Selain menjadi sumber pencemaran air yang sangat besar, fast fashion juga berkontribusi terhadap banyaknya air yang terbuang setiap hari. Dibutuhkan sekitar 2.700 liter air untuk membuat satu kaus. Jumlah ini cukup untuk diminum satu orang selama 900 hari. Terlebih lagi, satu kali pencucian menggunakan antara 50 dan 60 liter air.
5. Kegagalan Daur Ulang
Aspek terburuk dari budaya membuang pakaian secara serampangan adalah sebagian besar pakaian yang dibuang setiap tahun tidak didaur ulang. Secara global, hanya 12 persen pakaian yang didaur ulang. Sebagian besar masalahnya disebabkan oleh bahan pembuat pakaian dan teknologi yang tidak memadai untuk mendaur ulangnya.
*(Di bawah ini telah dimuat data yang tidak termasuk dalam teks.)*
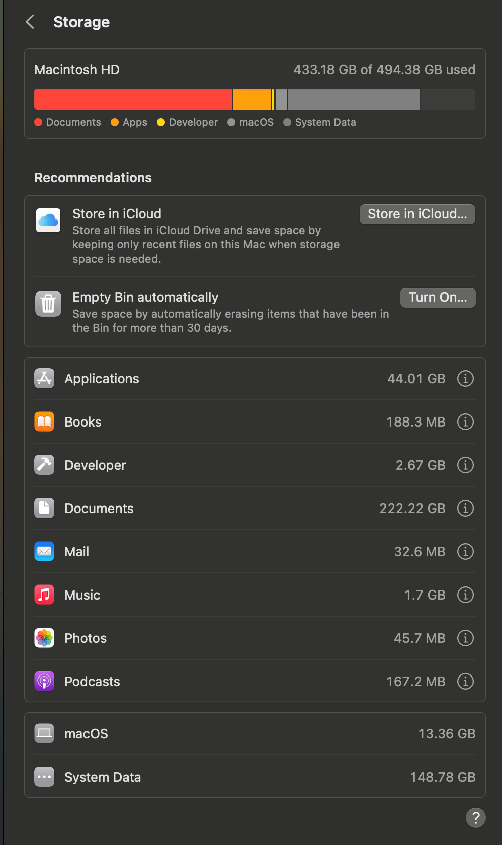
Task: Open info for Documents storage
Action: tap(465, 508)
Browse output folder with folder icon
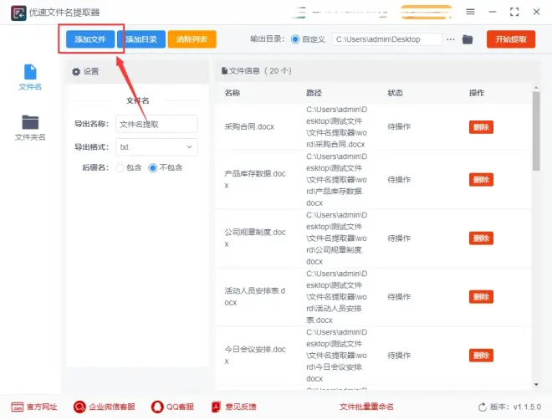This screenshot has width=552, height=420. [468, 39]
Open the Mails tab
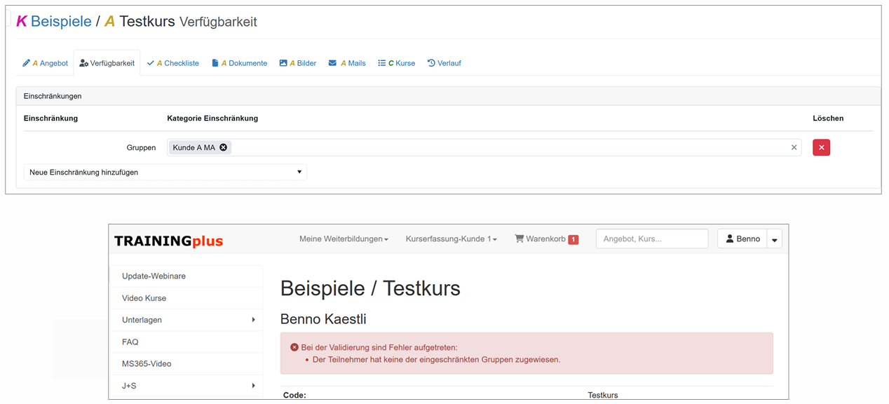Screen dimensions: 889x404 347,63
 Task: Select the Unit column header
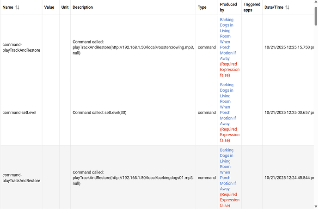65,7
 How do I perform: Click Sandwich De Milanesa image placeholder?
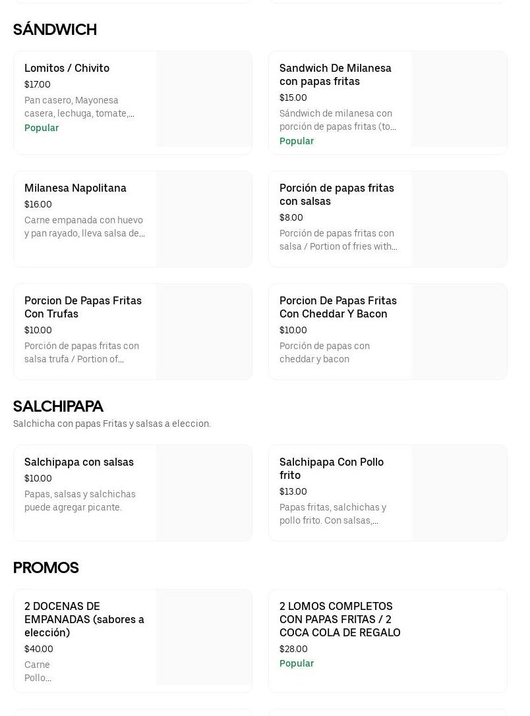[x=459, y=99]
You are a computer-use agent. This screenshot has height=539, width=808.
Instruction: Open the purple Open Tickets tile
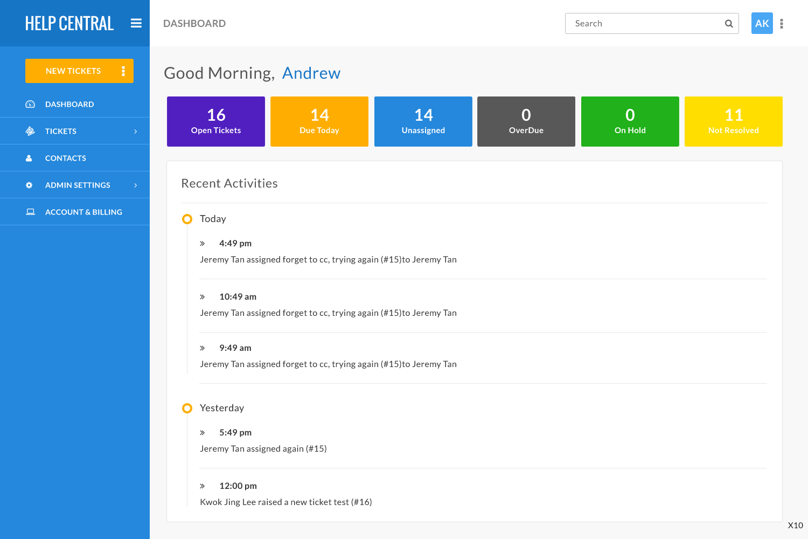pos(216,121)
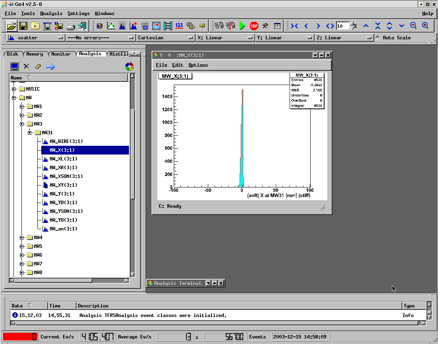The height and width of the screenshot is (344, 438).
Task: Open the Analysis menu in menu bar
Action: point(51,14)
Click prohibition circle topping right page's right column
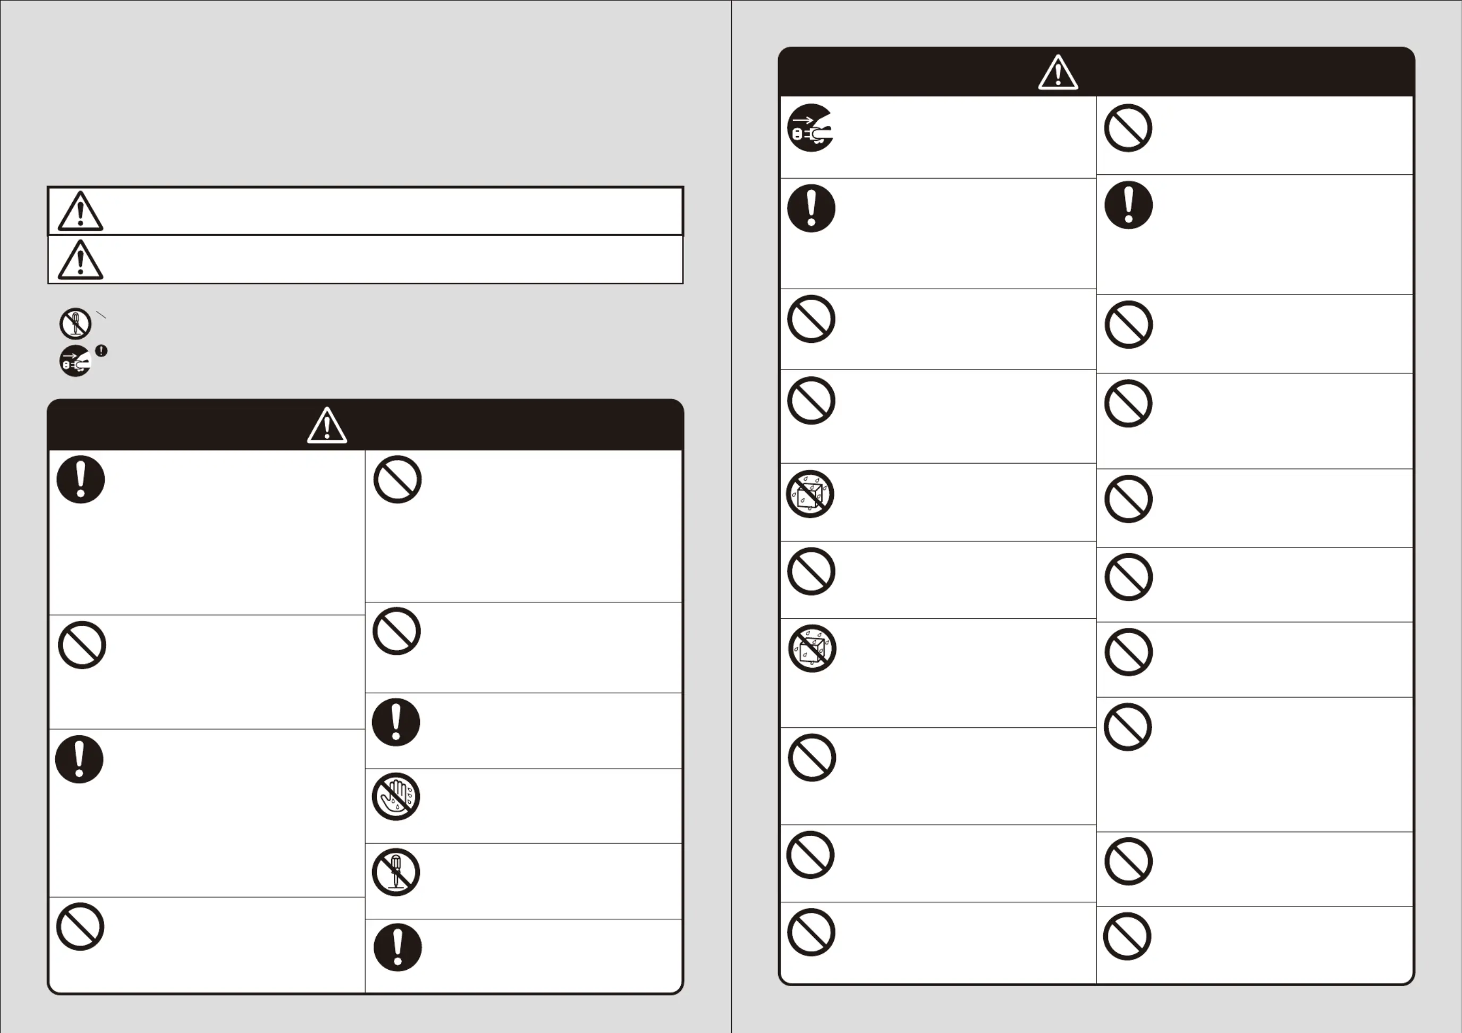Viewport: 1462px width, 1033px height. [x=1128, y=128]
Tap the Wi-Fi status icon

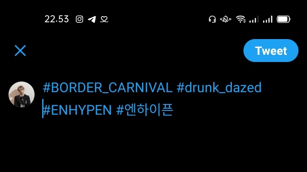click(240, 19)
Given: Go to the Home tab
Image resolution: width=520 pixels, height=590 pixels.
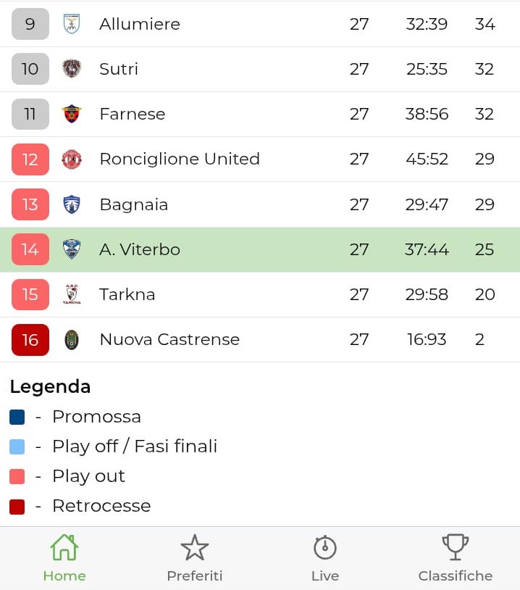Looking at the screenshot, I should tap(64, 558).
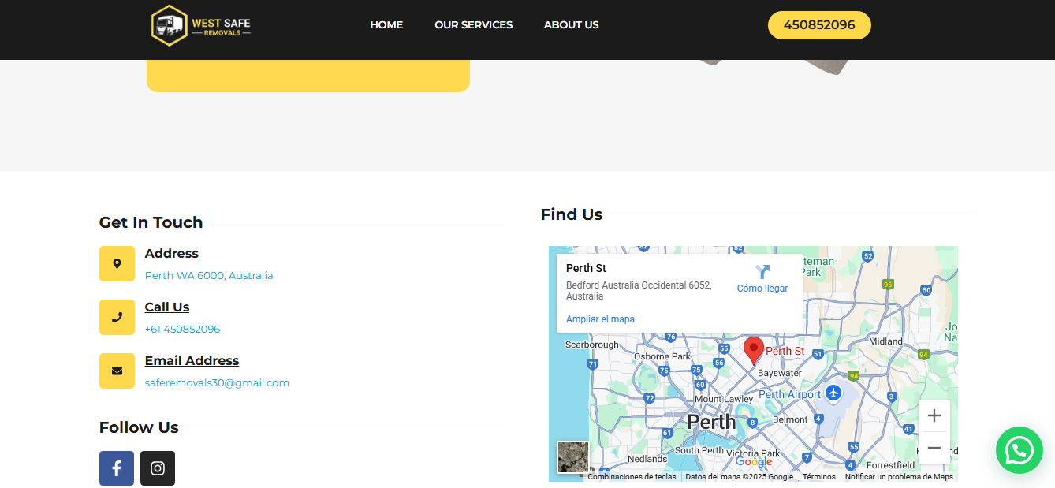Go to the Home menu item
The height and width of the screenshot is (488, 1055).
[x=386, y=25]
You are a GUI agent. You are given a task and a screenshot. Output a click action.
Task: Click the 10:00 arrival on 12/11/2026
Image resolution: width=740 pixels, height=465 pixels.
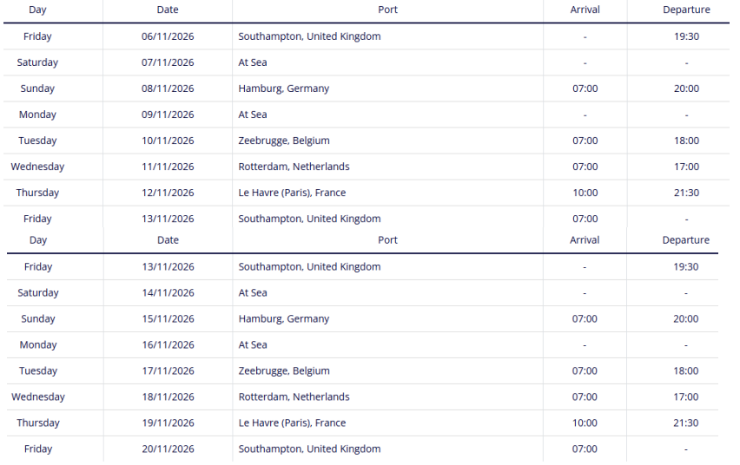(585, 193)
6. Hampir 10 persen mikroplastik di lautan berasal dari tekstil
Pakaian adalah sumber mikroplastik yang sangat besar karena sekarang banyak yang terbuat dari nilon atau poliester, bahan yang dikenal tahan lama dan murah. Setiap siklus pencucian dan pengeringan melepaskan mikrofilamen yang bergerak melalui sistem pembuangan limbah dan berakhir di saluran air. Diperkirakan setengah juta ton kontaminan ini mencapai lautan setiap tahun. Itu setara dengan polusi plastik lebih dari 50 miliar botol.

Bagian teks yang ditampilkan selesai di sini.